Local councils are planning inflation-busting rate hikes that will see householders in England facing an average council tax bill of almost £1,600, the largest increase in a decade, public finance experts have warned.
A survey of councils found they were planning an average increase of 4%, which will add £60.94 to Band D bills from April.
That means bills for average Band D houses across England will rise to £1,590.53.
The warning comes form the Chartered Institute of Public Finance and Accountancy (Cipfa), which surveyed English councils and found most authorities with responsibility for social care were planning hikes in order to make ends meet.
Authorities with social care responsibilities are allowed to raise bills by up to 4.99% without triggering a referendum.
Smaller councils without those duties can increase bills by up to 1.99%.
Sean Nolan, director for local government at Cipfa, said: "The fact that we are facing the single highest council tax increase in a decade is all the more remarkable because it comes after six years of very low increases, actively encouraged by government who until last year had offered a council tax freeze grant if councils did not raise theirs at all.

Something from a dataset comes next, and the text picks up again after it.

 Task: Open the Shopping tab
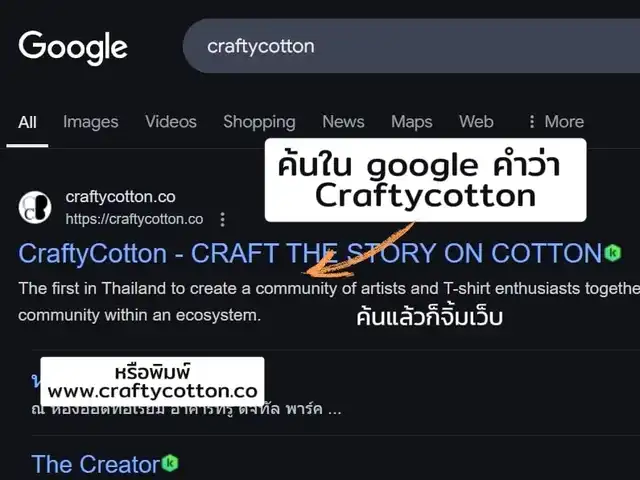pyautogui.click(x=259, y=122)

"The subsequent removal of this freeze grant shows a clear shift in public policy in general, but also a reflection of the strains being caused by social care pressures. We can expect these levels of increase to continue at least for next year."
A spokesman for the Department for Communities and Local Government said that, despite the increases, council tax would be still be lower "in real terms" than in 2010.

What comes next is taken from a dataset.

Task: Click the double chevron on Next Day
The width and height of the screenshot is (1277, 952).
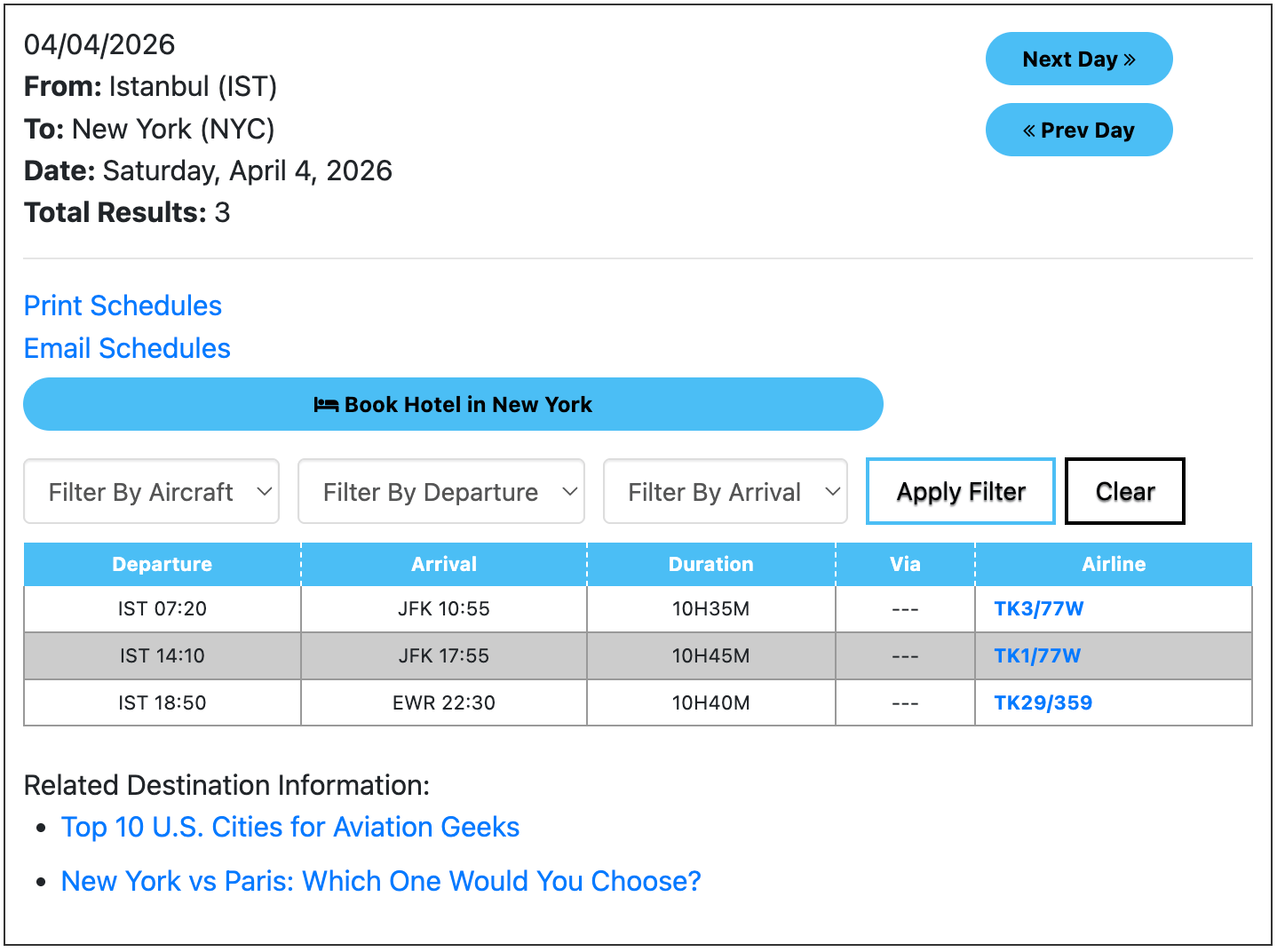Action: (1130, 60)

About 95% of councils with social care responsibilities will be setting the social care precept rate at at least 2%, according to Cipfa's survey, while 70% will be increasing tax by the maximum amount of 3% - on top of the up to 1.99% rise available to all authorities.
That 4% average increase covers all council tiers, and includes contributions for police, fire, the Greater London Authority, and those without social care responsibilities.
For English counties, unitaries, metropolitan districts and London boroughs - all of which are entitled to the additional social care precept - the increases are 4.3%, 4.8%, 4.9% and 3.9% respectively.
The Cipfa survey was sent to all 420 English authorities, with 307 responses - a 73% rate.